Uncharted Waters
- 3 min read
- September 04, 2020
It may not look like it, but this is the beginning of my incredibly exciting (and terrifying) next chapter. I'm co-founding Context with my good friend Eric Andresen.
In the summer of 2019, Eric and I grabbed seats at Old Town Bar. Pre-COVID, we used to meet for drinks reasonably often to chat, decompress, and have a good time. This time, however, we wanted to talk to each other about starting a project. We weren't hatching a plan to disrupt an industry (and we still aren't). We knew we wanted to build something together, and that our interests, skill-sets, and values mesh. It wasn't until well into the fall when we picked up the thread that would eventually lead us to where we are today.
Pulling Threads
Eric and I are both immense believers in data-driven decision making. Product teams of every size use qualitative and quantitative data to inform and validate their understanding of their users. We were interested in organizations that promote and democratized that data. Are those organizations any more effective at building products? How are they collecting that information; how are they using it; how are they building on it? Collectively these questions are referred to as Product Analytics, and that was the thread we started pulling on.
We wanted to understand how product organizations were collecting and using their analytics data. We learned that startups begin using quantitative data to understand their users very early. Quickly, that data collection grows and becomes more sophisticated. As their pool of data increases, so does the complexity of what it enables. It's not long before data that's collected to describe how a user interacts with the product becomes business data. And business data becomes company-wide objectives and key results.
We started talking to other software engineers, product managers, and founders across the industry about how they use data to inform their decisions. We learned about their processes, how they structured their analytics, and what types of insights they were trying to gain. We learned about team sizes, structures, and approaches. What surprised us was the amount of pain organizations experienced around product experimentation. Everyone we spoke to wanted experimentation to be better, needed it to be better.
We heard about cobbled together and custom purpose-built solutions. We heard from companies with entire teams of data scientists validating, running, and analyzing experiments. Teams of all sizes and complexities felt that experimentation was painful, but so critical they were willing to wade through that pain. What was it that was so painful?
We expected the struggle to be around developing meaningful experiments, but what we discovered was too much uncertainty. Teams had well-thought-out hypotheses but had to do countless extra steps to end up with an unreliable answer in the end. Could they trust the results? How many impressions would they need? What is an impression anyway? And what would it cost to run all those experiments?

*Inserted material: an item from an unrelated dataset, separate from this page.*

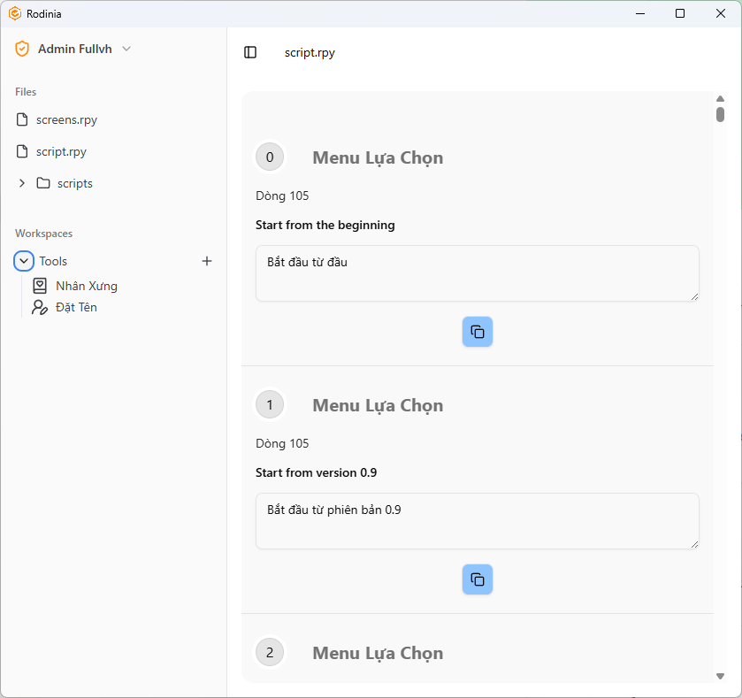The image size is (742, 698).
Task: Add a new tool with plus icon
Action: click(207, 261)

We've heard from Amazon, Netflix, and Uber about how experimentation is the heart of product organizations, yet even these organizations with enormous resources and teams, find it painful. How can you be experiment-led and data-driven if your tools aren't working for you?
The Ah-Ha Moment
At this point, we were grasping the actual problem. It's not that these organizations don't have enough people, that the teams aren't asking the right questions, or that there isn't enough data. It's that the tools aren't working for them. The tools are the problem. That's the foundation of Context, to solve the fundamental issues that make experimentation so frustrating and painful. To enable teams to painlessly create better experiences through data, analysis, and experimentation.
Fast integration. Early-stage startups and hundred-person teams alike spend weeks, or even months, integrating experimentation tools. We're aiming to start providing results in hours. We're doing this by integrating directly into the preferred product analytics tool.

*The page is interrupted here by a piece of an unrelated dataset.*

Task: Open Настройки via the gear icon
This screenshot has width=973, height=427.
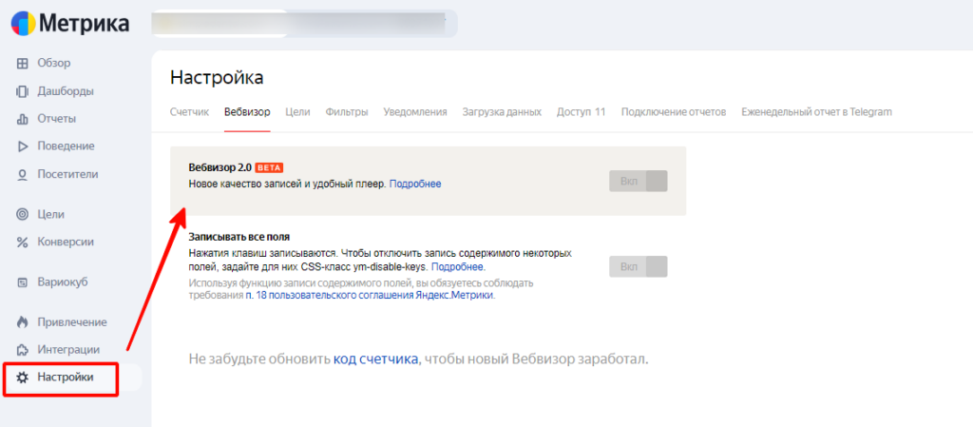Action: (x=23, y=378)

Flexibility. Integrating directly means that we provide an incredible amount of flexibility. Teams can use our SDK to run experiments and then choose to use our Bayesian Statistics Engine to calculate results, use their own methodology or combine our results with theirs.

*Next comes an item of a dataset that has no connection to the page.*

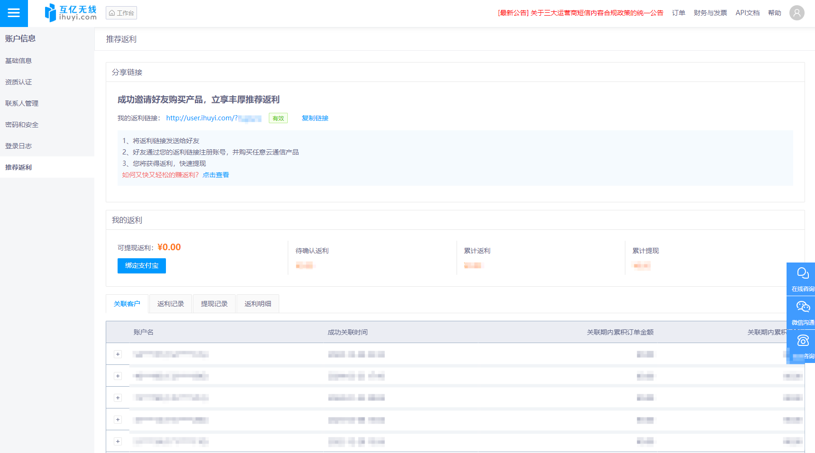Click 点击查看 rebate guide link
815x453 pixels.
[216, 175]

Pricing. Finally, everyone we spoke to found impressions-based pricing incredibly confusing. Our math needed to be straightforward: the number of experiments multiplied by the number of users who see them.
Uncharted Waters
All of that brings us to today—the start of a start. Reflecting on what I've learned, what we've learned, and what we've accomplished so far, I can't hide my excitement. But this is just the beginning. The real story is what's to come.